1: Jump from the root node of the website to the page containing the speech text and scrape the text
2: Store the date from the text
3: Store all of the content that is in a paragraph element
4: Create a dataframe to organize all the data
5: Create a column for the speech title
6: Extract the bold text which indicates who the speaker is (some transcripts had multiple speakers)
7: Create a column to store the speech text
8: Filter out any rows in which the speech text is the date (the date is stored in a separate column)
9: Remove rows that only contain hash tags in the speech text
10: Clean up the speech text and speaker data columns
11: Fill the speaker column down to ensure that every paragraph has a speaker associated with it
12: Collapse all of the text together by speaker
13: Keep only text spoken by Mayor Eric Adams

Next is the code to actually scrape the data using the above functions.

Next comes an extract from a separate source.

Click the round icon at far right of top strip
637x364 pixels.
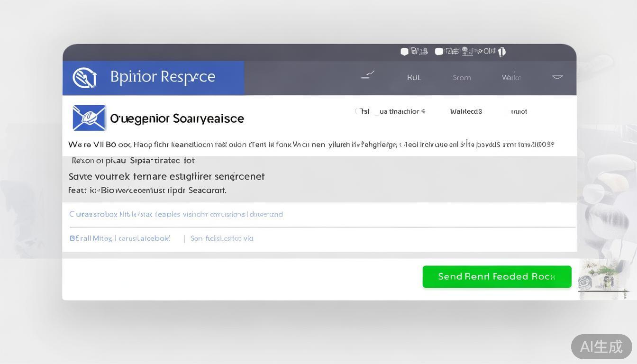point(501,52)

You might notice that I used possibly() from the purrr package. I used this for error handling because I wanted to be able to filter each of the data sets for any empty results. Of course, empty results were a lot less likely because the polite::bow() object stored all the necessary permissions. I thought the redundancy was more helpful than harmful here given how long this code would have to run. This process resulted in 280 search pages and about 1,100 speeches with a couple of seconds of wait time between requests, so I had a strong incentive to minimize errors and to be able to easily identify operations that either returned errors or empty results.

Code

# Store the domain of the NYC.gov website
nyc_root <- "https://www.nyc.gov"

# Instantiate a session with permissions to the NYC website
nyc_sess <- bow(nyc_root, user_agent = "arcenis-r", force = TRUE)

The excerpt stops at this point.